The article is wide-ranging and interesting throughout. Rory Sutherland works in advertising and has several Ted talks. Excerpts below:
"No one ever got fired for buying IBM" is a wonderful example of understanding loss aversion or "defensive decision making". The advertising and marketing industry kind of acted as if it knew this stuff—but where we were disgracefully bad is that no one really attempted to sit down and codify it. When I discovered Nudge by Richard Thaler and Cass Sunstein, and the whole other corpus on Behavioral Economics…. when I started discovering there was a whole field of literature about "this thing for which we have no name" …. these powerful forces which no one properly understood—that was incredibly exciting. And the effect of these changes can be an order of magnitude. This is the important thing. Really small interventions can have huge effects....

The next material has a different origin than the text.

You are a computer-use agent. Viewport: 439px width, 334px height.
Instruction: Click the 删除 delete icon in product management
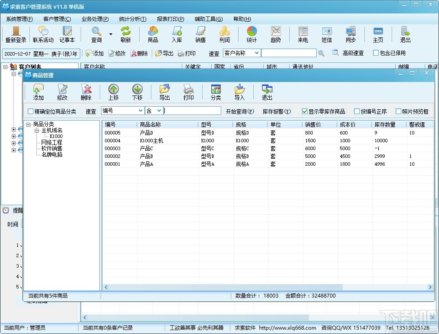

...In the commercial world it's not in the interests of consumers to be rational. If you imagine a world of rational consumers where they all bought cars based on some formula, which was fuel economy multiplied by acceleration divided by depreciation or whatever it may be, what they would end up with would be really, really terrible cars. Car manufacturers would immediately game their predictable and easily understanding preferences and produce cars, which met all the metrics laid down for a desirable car, but the cars would be ugly, uncomfortable, and generally ghastly, and no pleasure to own. It is our interest, in a sense, as consumers to have a degree of unpredictability to our behavior and to be difficult to model. But homo economicus is really a contrivance in order to pretend that humans can be treated as though they were atoms or planets or something like that, which is a fundamental category error. It's what Hayek would call ".....a mechanical and uncritical application of habits of thought to fields different from those in which they have been formed."